Copy the stretch from the line containing "You are a computer-use agent." through the line containing "Task: Launch Firefox from the Mint taskbar", replacing "Firefox" with "Chromium" and leaving everything else unchanged.

GIVEN DATA =>
********
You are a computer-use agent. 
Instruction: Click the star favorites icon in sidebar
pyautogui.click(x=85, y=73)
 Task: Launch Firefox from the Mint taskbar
********
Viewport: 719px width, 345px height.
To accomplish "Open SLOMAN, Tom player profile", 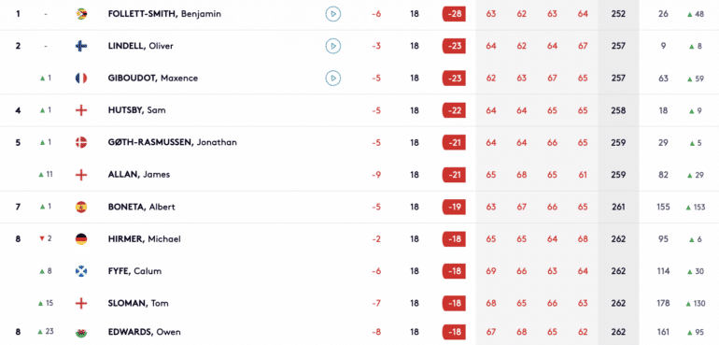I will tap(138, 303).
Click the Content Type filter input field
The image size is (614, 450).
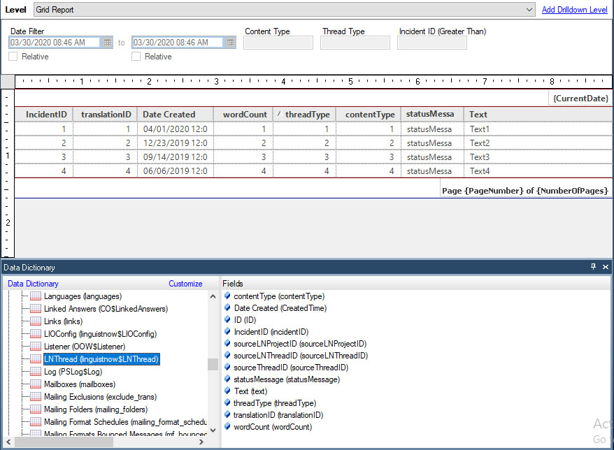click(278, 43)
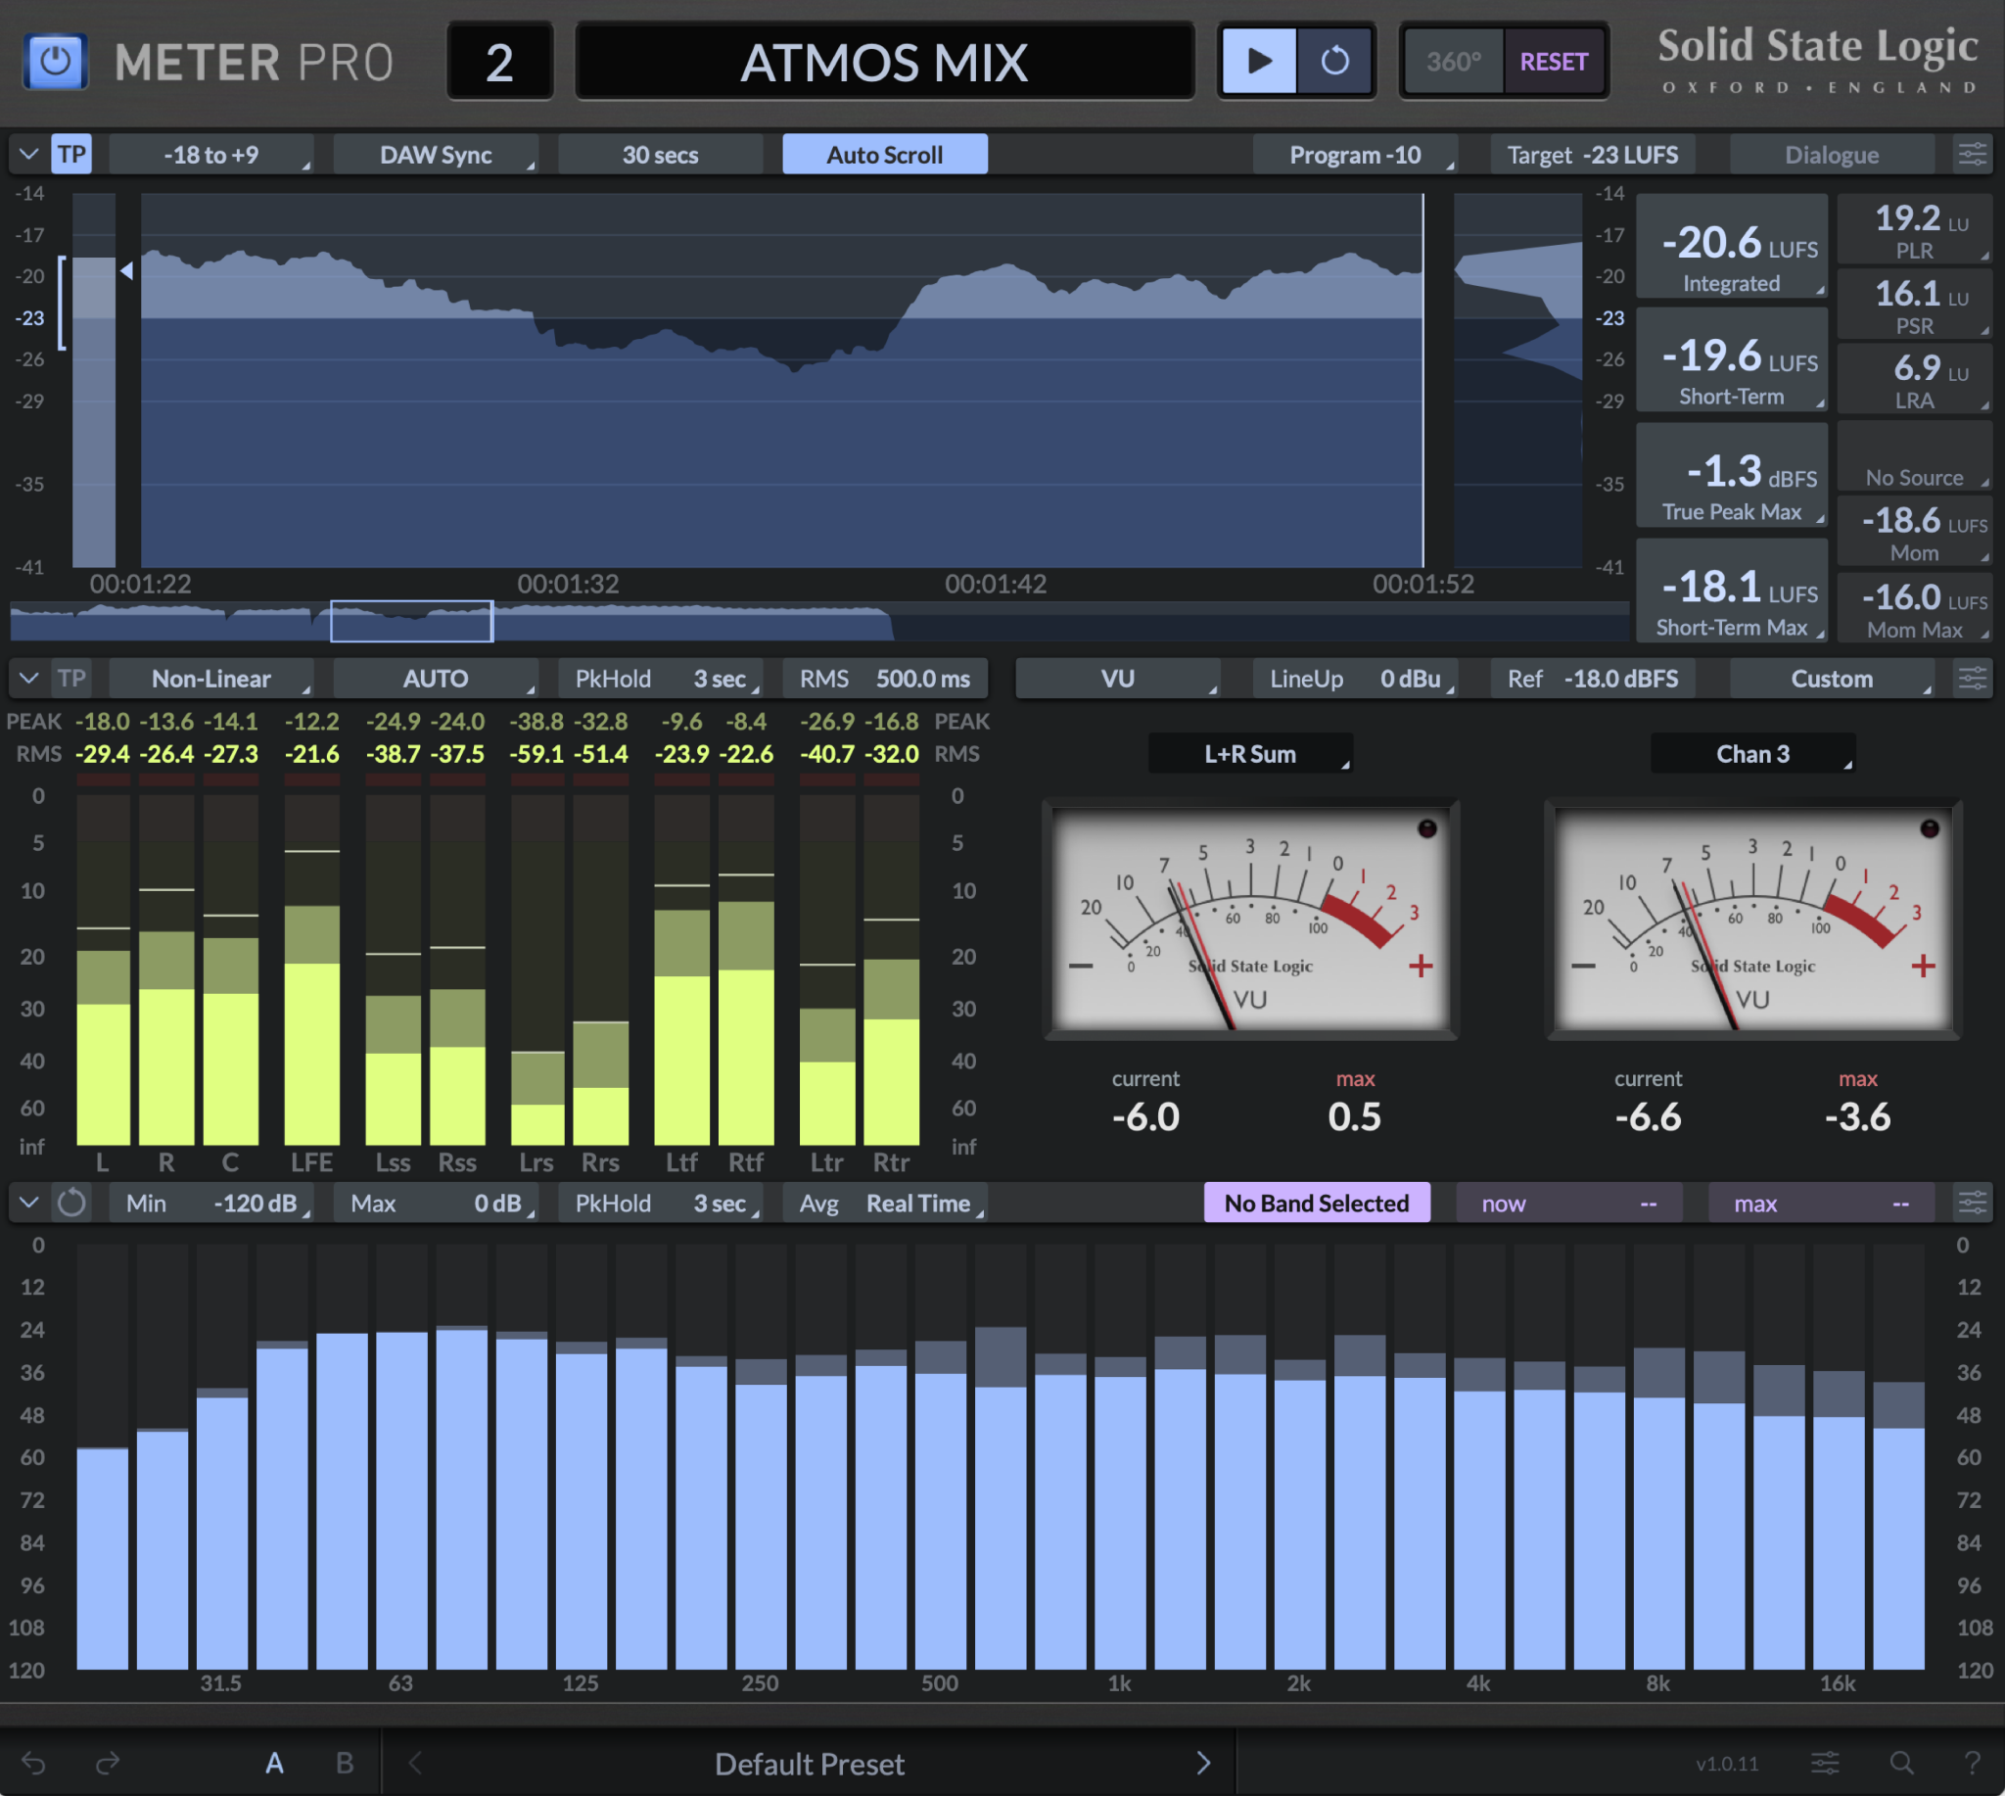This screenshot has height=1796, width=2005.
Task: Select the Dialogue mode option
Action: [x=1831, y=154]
********
ANSWER TO THE EXERCISE =>
You are a computer-use agent. 
Instruction: Click the star favorites icon in sidebar
pyautogui.click(x=85, y=73)
 Task: Launch Chromium from the Mint taskbar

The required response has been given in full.